Extract Mode¶

Performs Named Entity Recognition (NER) on BioSample records using an LLM to extract biological information in specified categories.

Overview¶

BioSample JSON
      |
      v
+------------+
| Load       |
| bs_entries |
+------------+
      |
      v
+------------+
| Build      |
| messages   |
+------------+
      |
      v
+------------+
| Ollama     |
| chat()     |
+------------+
      |
      v
+------------+
| Parse JSON |
| response   |
+------------+

Load BioSample entries from JSON/JSONL
Apply prompt (YAML) and format schema (JSON Schema)
Send batch requests to Ollama
Extract and parse JSON from responses

CLI Options¶

Common Options¶

Option	Description	Default
`--bs-entries`	Path to the input JSON or JSONL file containing BioSample entries (required)	--
`--model`	LLM model to use for NER	`llama3.1:70b`
`--thinking BOOL`	Enable or disable thinking mode for the LLM (`true`/`false`)	`false`
`--max-entries`	Process only the first N entries (`-1` for all)	`-1`
`--ollama-host`	Host URL for the Ollama server	`http://localhost:11434`
`--debug`	Enable debug mode for more verbose logging	`false`
`--run-name`	Name of the run for identification purposes	`{model}_{timestamp}`
`--resume`	Resume from the last incomplete run	`false`
`--batch-size`	Number of entries to process in each batch	`1024`
`--num-ctx`	Context length for Ollama	`4096`

Extract-Specific Options¶

Option	Description	Default
`--prompt`	Path to the prompt file in YAML format	`bsllmner2/prompt/prompt_extract.yml`
`--format`	Path to the JSON schema file for the output format	`None`

Usage Examples¶

bsllmner2_extract \
  --bs-entries tests/data/example_biosample.json \
  --prompt bsllmner2/prompt/prompt_extract.yml \
  --format bsllmner2/format/cell_line.schema.json \
  --model llama3.1:70b \
  --debug

With Docker:

docker compose exec app bsllmner2_extract \
  --bs-entries tests/data/example_biosample.json \
  --model llama3.1:70b

Prompt Specification¶

Prompts are defined as a YAML list where each element has role and content.

- role: system
  content: |-
    You are a smart curator of biological data
- role: user
  content: |-
    I will input JSON formatted metadata of a sample...
    Here is the input metadata:

At runtime, the BioSample entry JSON is appended to the content of the last message.

Select-Mode NER Prompt (`build_extract_prompt_for_select`)¶

When extraction runs as the first stage of Select mode (driven by the select config, not a standalone prompt YAML), the prompt is synthesized in code by bsllmner2.pipeline.build_extract_prompt_for_select().

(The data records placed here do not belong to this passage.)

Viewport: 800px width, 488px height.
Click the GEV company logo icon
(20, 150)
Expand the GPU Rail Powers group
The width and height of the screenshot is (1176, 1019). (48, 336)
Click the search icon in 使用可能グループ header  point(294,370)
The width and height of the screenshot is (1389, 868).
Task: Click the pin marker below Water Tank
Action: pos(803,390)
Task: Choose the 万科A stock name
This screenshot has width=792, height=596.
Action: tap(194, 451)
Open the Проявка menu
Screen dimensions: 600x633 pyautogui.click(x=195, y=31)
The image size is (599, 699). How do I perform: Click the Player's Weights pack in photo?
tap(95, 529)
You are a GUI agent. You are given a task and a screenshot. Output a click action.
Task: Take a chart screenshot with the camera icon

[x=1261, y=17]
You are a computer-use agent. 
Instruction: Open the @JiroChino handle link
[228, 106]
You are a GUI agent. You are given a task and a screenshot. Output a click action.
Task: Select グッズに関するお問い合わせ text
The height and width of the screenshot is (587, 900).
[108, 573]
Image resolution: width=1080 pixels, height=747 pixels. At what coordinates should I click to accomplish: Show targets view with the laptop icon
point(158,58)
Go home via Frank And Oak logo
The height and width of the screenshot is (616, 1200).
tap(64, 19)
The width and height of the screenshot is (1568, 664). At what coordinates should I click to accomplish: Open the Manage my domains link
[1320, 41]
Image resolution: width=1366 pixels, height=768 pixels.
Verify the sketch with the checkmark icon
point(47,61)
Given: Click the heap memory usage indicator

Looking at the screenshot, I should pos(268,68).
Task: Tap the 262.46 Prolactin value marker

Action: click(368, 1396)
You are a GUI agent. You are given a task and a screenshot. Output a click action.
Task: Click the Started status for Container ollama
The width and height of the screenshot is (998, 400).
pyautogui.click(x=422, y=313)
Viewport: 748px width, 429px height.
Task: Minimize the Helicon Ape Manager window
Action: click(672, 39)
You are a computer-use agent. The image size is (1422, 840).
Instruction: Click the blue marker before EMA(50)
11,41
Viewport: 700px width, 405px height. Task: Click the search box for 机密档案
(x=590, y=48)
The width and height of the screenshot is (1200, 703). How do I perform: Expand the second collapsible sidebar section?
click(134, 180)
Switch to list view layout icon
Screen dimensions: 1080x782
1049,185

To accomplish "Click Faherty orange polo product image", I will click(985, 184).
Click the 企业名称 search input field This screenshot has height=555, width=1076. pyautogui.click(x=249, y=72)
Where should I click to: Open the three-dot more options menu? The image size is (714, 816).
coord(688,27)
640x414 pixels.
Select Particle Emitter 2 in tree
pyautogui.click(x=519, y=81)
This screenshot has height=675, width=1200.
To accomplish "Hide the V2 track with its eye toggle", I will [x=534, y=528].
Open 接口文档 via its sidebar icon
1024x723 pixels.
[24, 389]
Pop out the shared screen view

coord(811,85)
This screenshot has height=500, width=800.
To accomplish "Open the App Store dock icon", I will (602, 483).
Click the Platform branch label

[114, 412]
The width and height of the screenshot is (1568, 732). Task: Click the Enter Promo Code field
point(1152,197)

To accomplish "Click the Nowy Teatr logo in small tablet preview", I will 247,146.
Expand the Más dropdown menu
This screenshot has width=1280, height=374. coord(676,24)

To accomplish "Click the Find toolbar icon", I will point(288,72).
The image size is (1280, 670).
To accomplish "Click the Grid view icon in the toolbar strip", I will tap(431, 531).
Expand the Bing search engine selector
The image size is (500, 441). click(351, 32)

Its user message includes two rule blocks:

Output rules — JSON-only output, per-field value-type handling, prefer exact mentions, avoid hallucination
Category assignment rules — domain-agnostic boundaries that mitigate cross-field leaks observed in large-scale runs:
Each extracted value belongs to at most one category; ambiguous values must pick the single most appropriate one by biological meaning
Values are classified by biological meaning, not by the attribute key/label in the input (e.g., if an attribute labeled drug actually contains HeLa, it belongs in cell_line)
Experimental control terms (negative control, NC, vehicle, mock, empty vector, scramble, non-targeting, shControl, siControl, …) are not extracted into any category — they are experimental conditions, not biological entities

These rules are intentionally generic (no ontology- or field-specific guidance) so bsllmner stays applicable to arbitrary select configs.

Customization¶

Copy the built-in prompt (bsllmner2/prompt/prompt_extract.yml)
Edit the category descriptions and output rules
Specify the file with --prompt

Output Format Specification¶

When a JSON Schema is specified with --format, the Ollama structured output feature (format parameter) constrains the output format.

Built-in schema (bsllmner2/format/cell_line.schema.json):

{
  "$schema": "http://json-schema.org/draft-07/schema#",
  "type": "object",
  "properties": {
    "cell_line": { "type": ["string", "null"] }
  },
  "required": ["cell_line"],
  "additionalProperties": true
}

If --format is omitted, the LLM responds in free form. The last JSON object/array is extracted from the response using a regex and parsed.

Resume¶

When --resume is specified, processing continues from the previous interruption. The resume file is automatically deleted after successful completion.

The same --run-name must be specified as the original run. If the original run used the auto-generated name ({model}_{timestamp}), you need to find it from the resume file in bsllmner2-results/extract/.

Result Files¶

See Data Formats for the full result schema.

File	Description
`bsllmner2-results/extract/{run_name}.json`	Complete result
`bsllmner2-results/extract/{run_name}_resume.json`	Resume intermediate file (during processing only)

The default run_name is {model}_{YYYYMMDD_HHMMSS} (UTC).